Germany Only Able to Pay £7.5 Billion in War Reparations
An American cartoon depicting the burden of war reparations on Germany. © New York World 1921, via Wikimedia Commons.

Belfast News-Letter, 12 February 1921

The political changes on the island of Ireland in the 1920s took place against a backdrop of wider upheaval in Europe, following the end of the First World War. One ongoing issue was the amount of war reparations Germany should have to pay. The Treaty of Versailles identified Germany as the sole guilty party for the war and demanded it pay billions in reparations. This report from the Belfast News-Letter records Germany’s pleas that it was only able to meet some of the costs demanded.

Germany’s Protest: Preparing her Case for London Conference. Only able to pay £7,500,000,000.
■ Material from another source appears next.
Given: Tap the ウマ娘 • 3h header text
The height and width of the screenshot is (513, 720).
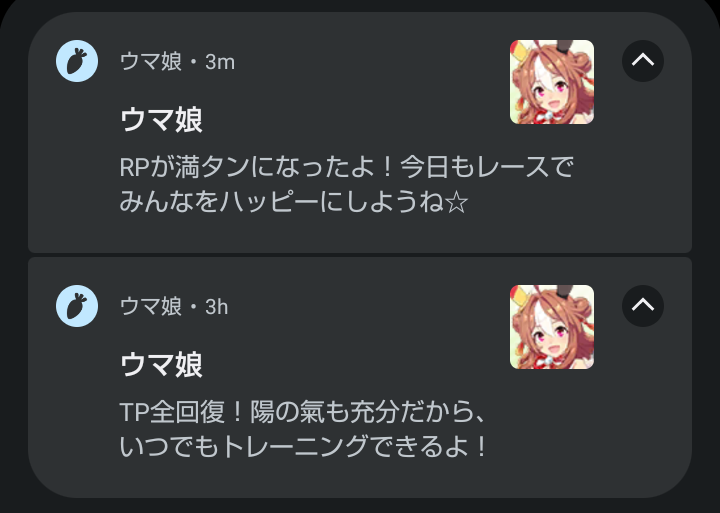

At their meeting with the Government yesterday, in connection with the drawing up of Germany’s case for the coming London Conference, the German experts … calculated that, in order to be able to pay the annual instalments and the 12 percent export duty demanded in the Paris proposals, Germany would have to raise her exports to over 14,000,000,000 gold marks (£700,000,000). 

If … Germany were forced to increase her production to this extent she would become a pest to all the nations of the world by deluging their markets with German goods, and thus disastrously intensifying the prevailing economic crisis.

The Ministry of Finance has arrived at the conclusion … that the utmost Germany can pay for reparations is 150,000,000,000 gold marks (£7,500,000,000) including all that has so far paid in cash and goods in this respect.

In this connection it is interesting to note that the amount fixed by the Allied Conference as the total to be demanded from Germany was £11,300,000,000, payable in annuities spread over 42 years.